- The Washington Times - Sunday, May 18, 2003

EAST RUTHERFORD, N.J. — The Ottawa Senators were looking for a little leadership from just about anybody but especially from right wing Daniel Alfredsson, their captain.

On the other bench, the New Jersey Devils could have picked a leader by lottery and come up with someone to follow proudly into battle. And therein lies the difference.

New Jersey rallied from a rare deficit to trample the Senators 5-2 yesterday for its eighth straight victory at home during the playoffs. It gave the two-time Stanley Cup champions a commanding 3-1 lead in the best-of-7 Eastern Conference finals, with what might well be the deciding game scheduled tomorrow night in the Canadian capital.

There was no dispute about this game. When it was time to get serious, entering the third period with the score 2-2, New Jersey was all business, while Ottawa was little more than a bundle of jangled nerves. The Senators fell apart; the Devils waltzed within one win of advancing to the Stanley Cup finals for the third time since 1995. The Eastern champion will meet Anaheim, which won the Western title Friday night.

The game was decided when Alfredsson took a bad roughing penalty 52 seconds before the end of the second period. Forty-one seconds into the final period, left wing Jeff Friesen, a defensive forward (which sort of describes every player for New Jersey), redirected a point shot by Brian Rafalski; the puck dropped and went right through goalie Patrick Lalime’s legs.

School was out. To get to the next level, the Senators must win three in a row, including two in New Jersey, against Martin Brodeur. Not likely.

The Devils scored on their first shot of the game when Grant Marshall put a stoppable shot over Lalime’s left elbow.
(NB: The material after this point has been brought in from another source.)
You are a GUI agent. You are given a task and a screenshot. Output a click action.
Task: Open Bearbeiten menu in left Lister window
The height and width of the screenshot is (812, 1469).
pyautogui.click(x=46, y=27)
But Ottawa scored the next two and continued to have the momentum even after the Devils’ Jay Pandolfo, another defensive forward, ripped another stoppable shot past Lalime to tie it.

Then came Alfredsson’s ill-timed penalty. The tide turned, and Ottawa was left wondering what went wrong.

“They came out really strong in the first period and in the first part of the second, also,” Devils coach Pat Burns said. “We really took over the game after that. We settled down. I think Jay’s goal … really took the pressure off. We realized enough is enough, let’s play structured hockey. We did that.”

Which was the difference. Scott Stevens is the Devils’ captain, but once the game starts, that title could easily be shared by a dozen or so other players. The difference is that New Jersey plays like a team. Who got the winning goal doesn’t matter as much as who finished their checks.

New Jersey won because Brodeur, who has played better, was able to withstand the early Ottawa pressure while his teammates regrouped and got their act together. Lalime failed badly when it was his turn to do the same in the third period, but he wasn’t alone — he got no support from his mates.

“It’s part of playoff hockey — everybody needs to chip in,” Brodeur said. “As a goalie, you don’t need to do it for 60 minutes, but sometimes doing it for five or 10 minutes sometimes is just enough to wake everybody up to say, ‘Let’s go.’ It goes the same when you’re not playing well and your team is playing really well in front of you. Kind of gives you a kick in the butt a little bit and you move forward.”

To illustrate how the Devils win, Patrik Elias was the only New Jersey player accustomed to scoring who did so yesterday.

Marshall, Pandolfo, Friesen and John Madden got the other Devils goals, the latter short-handed on a feed from Pandolfo. All are muckers and grinders, and all have their names on the Stanley Cup.